### Exercise description
Extract every line of the records below that contains the string "pixels". Case counts.

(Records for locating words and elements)
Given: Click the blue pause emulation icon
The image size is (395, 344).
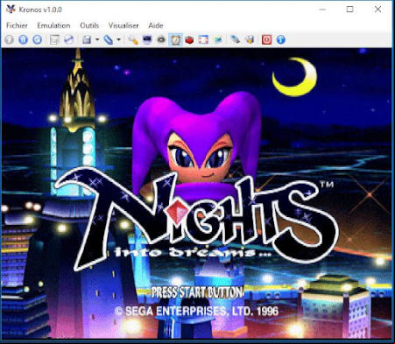Looking at the screenshot, I should (23, 39).
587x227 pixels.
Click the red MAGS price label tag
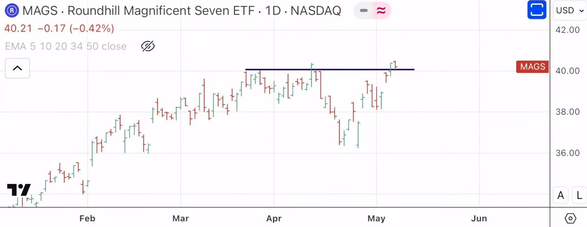click(x=532, y=67)
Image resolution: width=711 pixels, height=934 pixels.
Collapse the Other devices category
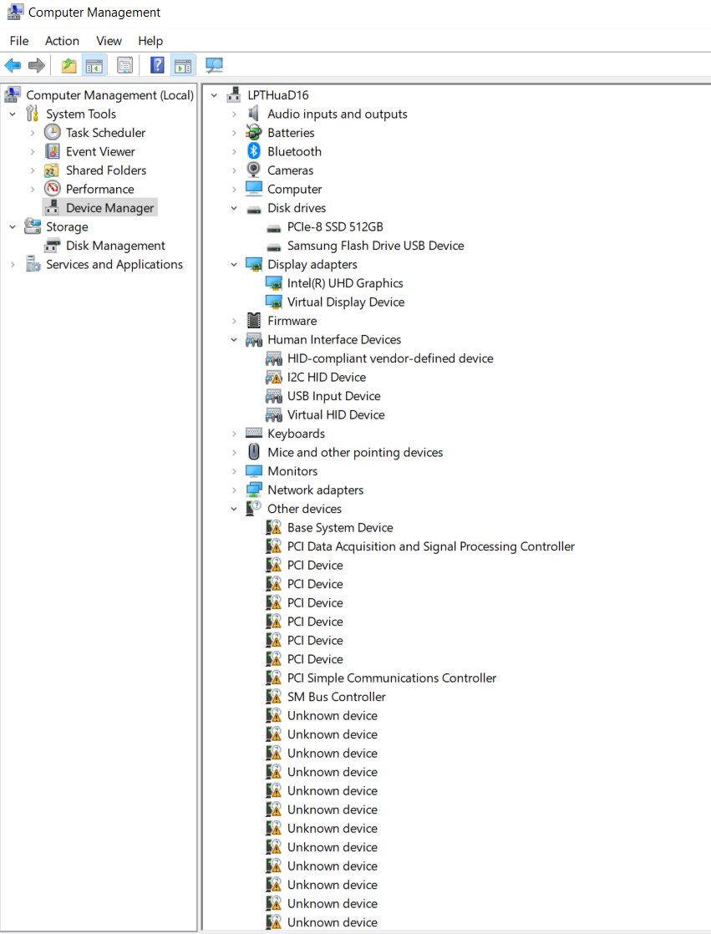click(x=234, y=509)
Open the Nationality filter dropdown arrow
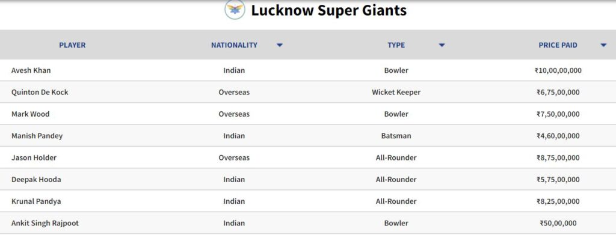The width and height of the screenshot is (616, 244). pos(280,45)
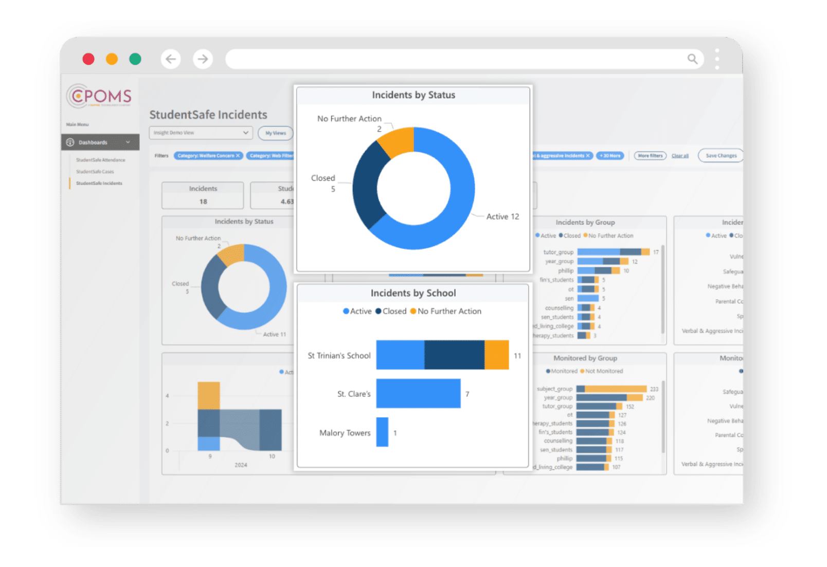
Task: Open StudentSafe Attendance in sidebar
Action: (100, 160)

### Expected answer
587x227 pixels.
Image resolution: width=711 pixels, height=934 pixels.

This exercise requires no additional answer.